Information > Programs > Master
Class
The Lewis Walpole Library invites Yale graduate students to spend a week in the country.
The Lewis Walpole Library is once again offering a week-long master class in Farmington, taught by Brian Maidment and open to Yale graduate students. The number of participants is limited. This year Curator Cynthia Roman will join Professor Maidment in teaching the class.
For more information, please contact Margaret Powell, Librarian, at 860-284-5025 or 860-677-2140, or by e-mail: walpole@yale.edu
Intended for Yale graduate students who
may not have had any specialist art historical background, this program
draws on the extraordinary resources of the Lewis Walpole Library
to offer students an introduction to the descriptive processes, research
methodology, and interpretative issues raised by the advanced study
of graphic images, focusing on a wide range of cultural artifacts.

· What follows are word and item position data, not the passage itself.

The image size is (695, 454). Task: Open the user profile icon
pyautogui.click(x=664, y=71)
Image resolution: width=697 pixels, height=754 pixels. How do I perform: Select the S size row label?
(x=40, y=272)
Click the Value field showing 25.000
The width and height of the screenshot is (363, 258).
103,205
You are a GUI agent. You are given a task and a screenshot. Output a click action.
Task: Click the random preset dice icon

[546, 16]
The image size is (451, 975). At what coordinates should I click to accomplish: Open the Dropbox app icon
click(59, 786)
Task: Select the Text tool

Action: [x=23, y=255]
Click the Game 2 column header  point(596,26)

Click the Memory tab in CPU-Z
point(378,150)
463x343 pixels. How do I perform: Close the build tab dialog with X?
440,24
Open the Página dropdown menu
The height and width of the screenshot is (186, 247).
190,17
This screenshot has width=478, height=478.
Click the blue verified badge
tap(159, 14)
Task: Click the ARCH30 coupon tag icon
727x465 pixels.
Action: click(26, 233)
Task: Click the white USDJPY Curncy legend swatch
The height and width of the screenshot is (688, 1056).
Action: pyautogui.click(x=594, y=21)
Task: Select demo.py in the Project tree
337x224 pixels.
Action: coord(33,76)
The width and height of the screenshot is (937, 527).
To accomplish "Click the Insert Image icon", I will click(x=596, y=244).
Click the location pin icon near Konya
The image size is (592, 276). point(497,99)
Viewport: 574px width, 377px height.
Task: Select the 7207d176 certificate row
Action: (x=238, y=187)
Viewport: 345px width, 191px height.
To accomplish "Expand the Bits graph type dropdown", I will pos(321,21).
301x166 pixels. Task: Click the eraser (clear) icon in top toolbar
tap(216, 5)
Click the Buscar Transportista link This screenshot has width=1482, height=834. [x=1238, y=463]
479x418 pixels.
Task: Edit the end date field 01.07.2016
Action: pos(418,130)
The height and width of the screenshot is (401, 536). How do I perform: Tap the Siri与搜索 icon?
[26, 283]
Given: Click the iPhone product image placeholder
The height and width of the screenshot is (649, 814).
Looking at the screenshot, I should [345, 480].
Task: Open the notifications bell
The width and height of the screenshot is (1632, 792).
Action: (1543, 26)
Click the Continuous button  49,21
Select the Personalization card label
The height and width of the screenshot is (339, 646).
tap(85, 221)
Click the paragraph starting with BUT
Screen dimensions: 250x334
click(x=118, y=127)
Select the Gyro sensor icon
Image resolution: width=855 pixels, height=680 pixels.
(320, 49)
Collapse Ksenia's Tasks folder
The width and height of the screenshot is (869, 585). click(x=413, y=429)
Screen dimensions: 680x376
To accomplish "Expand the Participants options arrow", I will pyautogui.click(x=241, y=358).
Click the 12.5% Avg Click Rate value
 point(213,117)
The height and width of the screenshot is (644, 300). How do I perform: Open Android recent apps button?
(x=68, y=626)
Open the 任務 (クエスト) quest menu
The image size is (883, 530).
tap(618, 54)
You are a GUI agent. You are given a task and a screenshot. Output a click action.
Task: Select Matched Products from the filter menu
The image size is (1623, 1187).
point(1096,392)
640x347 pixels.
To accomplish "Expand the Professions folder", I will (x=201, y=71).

Caricature and the Comic Image 1800-1850
Master Class for May 12-16, 2008
Despite the rather specialised topic suggested
by the title, this week-long residential seminar aims to introduce
doctoral students both to the broad interpretative issues raised
by studying prints and graphic images as cultural artifacts and
to the range of collections available at the Lewis Walpole Library
in Farmington. While the Library has an extremely rich collection
of eighteenth-century caricatures and other prints by such well
known artists as Hogarth, Gillray, and Rowlandson, it also has
an extraordinarily wide range of comic images from the first half
of the nineteenth century, images which evolve or re-invent the
caricature tradition to bear on social themes, especially the
day-to-day experience of urban life. Less widely studied and reproduced
than the caricatures of the late eighteenth century, this corpus
of early nineteenth-century prints nonetheless forms an excellent
starting place for studying the graphic tradition. As political
and personal satire gave way to a focus on wider socio-cultural
themes in comic image making, intaglio processes were substantially
replaced by lithography and wood engraving as the favored media,
thus opening up new possibilities in combining printed texts and
illustration. These rapid changes in mode and subject combined
with a volatile and experimental market place to re-define the
nature of humour in this period.
The seminar is intended to give doctoral students in a number
of disciplines -- most obviously art history, English and history
-- the opportunity to work with the Farmington collections and
to think over issues to do with the value, status and methodological
challenges offered by the study of graphic material. No previous
experience of working with prints or other graphic images is required.
The class is taught through a number of different small group activities,
and will include visits to both the Yale Centre for British Art
and the Beinecke Library in New Haven. Most of the teaching will
take place in the Lewis Walpole's excellent new classrooms
and will be led by Brian Maidment and Cynthia Roman. Brian Maidment
is Professor of English at Salford University in Manchester, UK,
and has long-standing interests in the study of popular graphic
traditions as well as a detailed knowledge of the Farmington collections.
He has taught classes of this kind at Farmington since 2002. Cynthia
Roman is the Lewis Walpole Library's Curator of Prints, Drawings,
and Paintings, and has extensive experience working with prints
of all levels of aesthetic ambition and achievement.